Chemical Freight Flows in the 1940s and 1950s.

Prior to the mid 1970s or so, chemical freight flows were largely confined to individual cars or cuts of cars in the general merchandise trains that formed the vast bulk of the non-mineral freight flows at that time.

Chemical Freight Flows in the 1990s and 2000s

In the 1990s and 2000s, there were several flows of chemicals that justified the use of unit trains of chemical cars, either covered hoppers for bulk solids or tank cars for bulk liquids. Most of these flows were between the Chemical Coast of Texas/Louisiana and the (smaller) Chemical Coast of New Jersey.

Union Pacific

The Union Pacific portion of these traffic flows starts on the Chemical Coast in the Houston area, using the directional trackage of the northbound Texas Eagle Route (from/to Palestine) and the southbound Cotton Belt  (from/to Corsicana) north into Illinois, where, since the UP/SP merger, all such trains take the former C&EI line to its connection with the (former) Conrail routing east from St.
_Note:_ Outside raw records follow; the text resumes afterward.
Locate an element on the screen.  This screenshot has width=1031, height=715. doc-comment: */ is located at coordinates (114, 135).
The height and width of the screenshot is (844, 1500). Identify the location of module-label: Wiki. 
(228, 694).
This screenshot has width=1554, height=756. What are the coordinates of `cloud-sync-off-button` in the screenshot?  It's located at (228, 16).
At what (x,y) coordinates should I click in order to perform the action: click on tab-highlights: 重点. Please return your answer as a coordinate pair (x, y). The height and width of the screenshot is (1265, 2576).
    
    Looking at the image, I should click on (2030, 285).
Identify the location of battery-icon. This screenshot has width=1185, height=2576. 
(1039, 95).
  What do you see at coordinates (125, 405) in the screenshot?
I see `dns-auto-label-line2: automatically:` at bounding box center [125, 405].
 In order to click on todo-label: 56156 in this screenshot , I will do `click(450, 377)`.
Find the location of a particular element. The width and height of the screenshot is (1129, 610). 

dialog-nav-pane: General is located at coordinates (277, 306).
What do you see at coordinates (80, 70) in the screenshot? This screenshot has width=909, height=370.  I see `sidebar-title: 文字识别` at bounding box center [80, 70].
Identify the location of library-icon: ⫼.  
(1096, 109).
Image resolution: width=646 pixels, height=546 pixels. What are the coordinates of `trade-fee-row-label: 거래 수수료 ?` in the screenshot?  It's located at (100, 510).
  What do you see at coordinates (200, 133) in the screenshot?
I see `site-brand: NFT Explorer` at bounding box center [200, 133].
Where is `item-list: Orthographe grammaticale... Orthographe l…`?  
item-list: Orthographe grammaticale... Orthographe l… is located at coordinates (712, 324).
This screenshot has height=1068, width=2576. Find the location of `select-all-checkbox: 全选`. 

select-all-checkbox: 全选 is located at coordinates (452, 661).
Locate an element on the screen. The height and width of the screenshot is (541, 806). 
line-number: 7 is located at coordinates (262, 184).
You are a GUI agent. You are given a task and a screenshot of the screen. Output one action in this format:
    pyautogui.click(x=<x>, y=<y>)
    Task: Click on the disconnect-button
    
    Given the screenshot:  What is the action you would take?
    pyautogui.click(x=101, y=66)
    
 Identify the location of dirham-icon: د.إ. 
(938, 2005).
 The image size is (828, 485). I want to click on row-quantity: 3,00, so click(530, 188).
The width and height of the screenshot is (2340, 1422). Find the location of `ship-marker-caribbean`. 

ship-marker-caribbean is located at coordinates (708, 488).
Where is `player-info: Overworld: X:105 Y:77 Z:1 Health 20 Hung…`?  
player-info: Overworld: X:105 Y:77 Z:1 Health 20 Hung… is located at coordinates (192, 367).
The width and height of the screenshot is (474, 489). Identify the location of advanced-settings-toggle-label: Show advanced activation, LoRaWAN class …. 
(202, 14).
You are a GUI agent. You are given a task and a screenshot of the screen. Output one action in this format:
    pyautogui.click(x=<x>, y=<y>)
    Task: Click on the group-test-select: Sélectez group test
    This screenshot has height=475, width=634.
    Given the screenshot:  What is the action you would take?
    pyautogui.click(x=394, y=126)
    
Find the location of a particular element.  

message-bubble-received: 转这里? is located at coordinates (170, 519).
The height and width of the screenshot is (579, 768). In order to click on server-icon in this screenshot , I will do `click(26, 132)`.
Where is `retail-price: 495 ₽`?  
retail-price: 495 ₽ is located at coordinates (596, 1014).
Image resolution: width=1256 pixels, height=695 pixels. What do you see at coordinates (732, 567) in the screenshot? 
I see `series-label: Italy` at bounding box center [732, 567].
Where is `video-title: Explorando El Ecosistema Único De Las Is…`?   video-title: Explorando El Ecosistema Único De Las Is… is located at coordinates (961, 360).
Louis at St. Elmo, IL. (Prior to the merger, SP trains on the Cotton Belt line would connect with Conrail in East St. Louis.)

Former Conrail

From East  St. Louis or St. Elmo, chemical trains head east to Indianapolis on the (now CSX) St. Louis Line, then onwards on the (now CSX) Indianapolis Line. In Conrail days, chemical trains might take either route at Crestline, using either the former PRR route through Pittsburgh and Harrisburg, or the former New York Central route through Cleveland and Buffalo to Selkirk, and then down the West Shore Line, in both cases, reaching the same points on the New Jersey Chemical Coast. Since the split of Conrail into CSX and NS segments, the former routing is now NS, and CSX tends to keep the chemical trains to itself on the routing through Selkirk.